Sasol joint president and CEO Stephen Cornell has described the group’s relations with the Mozambique government as being in a “good space”, despite the country’s current fiscal difficulties, as well as periodic criticism that the country is not benefiting fully from the South African energy and chemicals group’s investment activities.
Cornell says that, besides ongoing investment activities, Sasol is also part of efforts to support the Mozambican authorities navigate their way through the prevailing financial challenges.

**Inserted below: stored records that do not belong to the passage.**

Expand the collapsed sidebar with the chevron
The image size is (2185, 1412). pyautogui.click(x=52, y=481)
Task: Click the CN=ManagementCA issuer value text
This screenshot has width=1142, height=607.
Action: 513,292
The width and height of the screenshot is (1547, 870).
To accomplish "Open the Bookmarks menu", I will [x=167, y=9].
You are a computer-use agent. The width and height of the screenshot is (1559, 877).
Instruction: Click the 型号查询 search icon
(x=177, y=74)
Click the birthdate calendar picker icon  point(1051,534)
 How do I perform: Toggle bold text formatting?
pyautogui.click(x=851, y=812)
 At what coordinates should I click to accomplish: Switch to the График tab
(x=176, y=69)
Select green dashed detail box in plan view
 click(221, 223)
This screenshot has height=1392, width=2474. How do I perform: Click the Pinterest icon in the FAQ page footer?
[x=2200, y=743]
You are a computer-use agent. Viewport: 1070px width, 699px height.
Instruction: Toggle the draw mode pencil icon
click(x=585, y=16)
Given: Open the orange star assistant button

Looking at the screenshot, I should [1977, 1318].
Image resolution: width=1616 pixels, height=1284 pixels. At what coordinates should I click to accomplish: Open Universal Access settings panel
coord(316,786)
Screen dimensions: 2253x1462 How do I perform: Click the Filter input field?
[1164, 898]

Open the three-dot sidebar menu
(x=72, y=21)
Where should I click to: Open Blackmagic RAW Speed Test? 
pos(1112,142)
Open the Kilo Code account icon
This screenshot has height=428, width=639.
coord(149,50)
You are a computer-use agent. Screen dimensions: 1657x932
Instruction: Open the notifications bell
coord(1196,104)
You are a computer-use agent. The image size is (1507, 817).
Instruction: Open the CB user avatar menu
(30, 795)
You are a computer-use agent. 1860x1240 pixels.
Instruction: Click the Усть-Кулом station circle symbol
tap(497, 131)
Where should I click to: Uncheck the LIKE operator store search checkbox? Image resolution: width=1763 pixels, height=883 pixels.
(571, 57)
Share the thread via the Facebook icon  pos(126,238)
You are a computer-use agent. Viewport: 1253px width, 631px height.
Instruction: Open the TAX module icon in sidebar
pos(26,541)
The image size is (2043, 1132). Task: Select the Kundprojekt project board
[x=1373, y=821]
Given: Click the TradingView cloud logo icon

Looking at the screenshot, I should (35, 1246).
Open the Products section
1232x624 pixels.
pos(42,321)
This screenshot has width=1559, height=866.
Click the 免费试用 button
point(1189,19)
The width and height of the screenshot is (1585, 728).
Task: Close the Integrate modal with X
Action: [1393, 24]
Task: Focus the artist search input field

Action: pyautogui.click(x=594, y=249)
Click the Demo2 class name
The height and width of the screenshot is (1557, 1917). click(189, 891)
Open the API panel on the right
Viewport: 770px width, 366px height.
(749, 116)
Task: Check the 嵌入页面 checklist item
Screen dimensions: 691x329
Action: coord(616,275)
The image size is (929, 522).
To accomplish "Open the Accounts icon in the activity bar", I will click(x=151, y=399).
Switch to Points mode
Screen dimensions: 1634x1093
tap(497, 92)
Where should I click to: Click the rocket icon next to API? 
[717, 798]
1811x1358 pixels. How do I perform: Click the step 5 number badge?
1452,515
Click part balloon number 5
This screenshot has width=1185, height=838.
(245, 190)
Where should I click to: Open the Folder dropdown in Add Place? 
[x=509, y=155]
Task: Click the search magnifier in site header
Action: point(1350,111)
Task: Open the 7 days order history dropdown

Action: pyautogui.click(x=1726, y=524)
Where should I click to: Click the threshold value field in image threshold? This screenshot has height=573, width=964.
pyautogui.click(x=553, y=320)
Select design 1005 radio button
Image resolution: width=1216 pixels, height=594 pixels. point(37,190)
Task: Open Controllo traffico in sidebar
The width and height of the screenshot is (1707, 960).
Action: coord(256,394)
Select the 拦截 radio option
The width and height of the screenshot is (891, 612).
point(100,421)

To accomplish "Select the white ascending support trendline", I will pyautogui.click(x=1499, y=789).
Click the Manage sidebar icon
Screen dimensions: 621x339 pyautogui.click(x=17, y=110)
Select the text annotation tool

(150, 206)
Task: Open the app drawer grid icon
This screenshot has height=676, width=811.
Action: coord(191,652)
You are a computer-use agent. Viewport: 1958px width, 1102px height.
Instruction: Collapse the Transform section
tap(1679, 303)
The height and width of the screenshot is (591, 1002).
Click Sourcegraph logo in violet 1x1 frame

Mozambique has confirmed the deterioration of its macroeconomic and fiscal positions, as well as government’s capacity to make debt payments being under strain. The country’s total public debt, which is mostly denominated in foreign currency, increased to what the International Monetary Fund described as “distressed levels” in 2016, owing to the addition of previously undisclosed loans worth $1.4-billion, the equivalent of 10.7% of gross domestic product.
Sasol is nevertheless pushing ahead with a $1.4-billion investment programme in support of a Production Sharing Agreement (PSA), granted in early 2016. The programme covers oil and gas development areas in southern Mozambique.
The JSE-listed company drilled four gas and oil wells – two in Temane and two in Inhassoro – during the six months to December 31, 2016, and subsequently issued a notice of discovery after finding oil (together with gas) while drilling for gas in the Temane permit area.
The current focus of the 13-well campaign, comprising five gas wells, seven oil wells and a water well, is on oil prospects; Sasol is confident of adding oil production to its gas-dominated Mozambique portfolio in the coming two to three years.
“Our feeling is that we are in a good space – we want to do more, they are critical to us and, I believe, we are very important to them. And, from our standpoint, [the relationship] hasn’t really changed at all in the last few years,” Cornell says.
“All the feedback we have from the government of Mozambique is very supportive.”
His statement follows after the re-emergence of reports suggesting that Sasol’s initial contract to mine Mozambican gas and transport it to South Africa, primarily for conversion to fuel and chemicals at its Secunda and Sasolburg facilities, was too heavily skewed in favour of the company.
Countering this argument, Sasol joint president and CEO Bongani Nqwababa reports that, since 2004, more than $2-billion has been invested in developing gas fields, a central processing facility in Temane, as well as the gas pipeline to South Africa, which was recently expanded through a project known as Loop Line 2.
From 2004 to 2016, more than $1-billion was delivered to in taxes, royalties and social investments, as well as through profit sharing and dividends paid to State-owned entities, he adds. Further, goods and services worth $831-million were procured from Mozambican suppliers.
“We remain committed to our growth plans . . . and we will continue to partner with the country's government and other stakeholders on projects that will help stimulate growth,” Nqwababa states, while adding that Sasol is confident that the economics to develop the PSA licence area remain positive.
Sasol expects to complete its 13-well drilling programme by the end of 2018.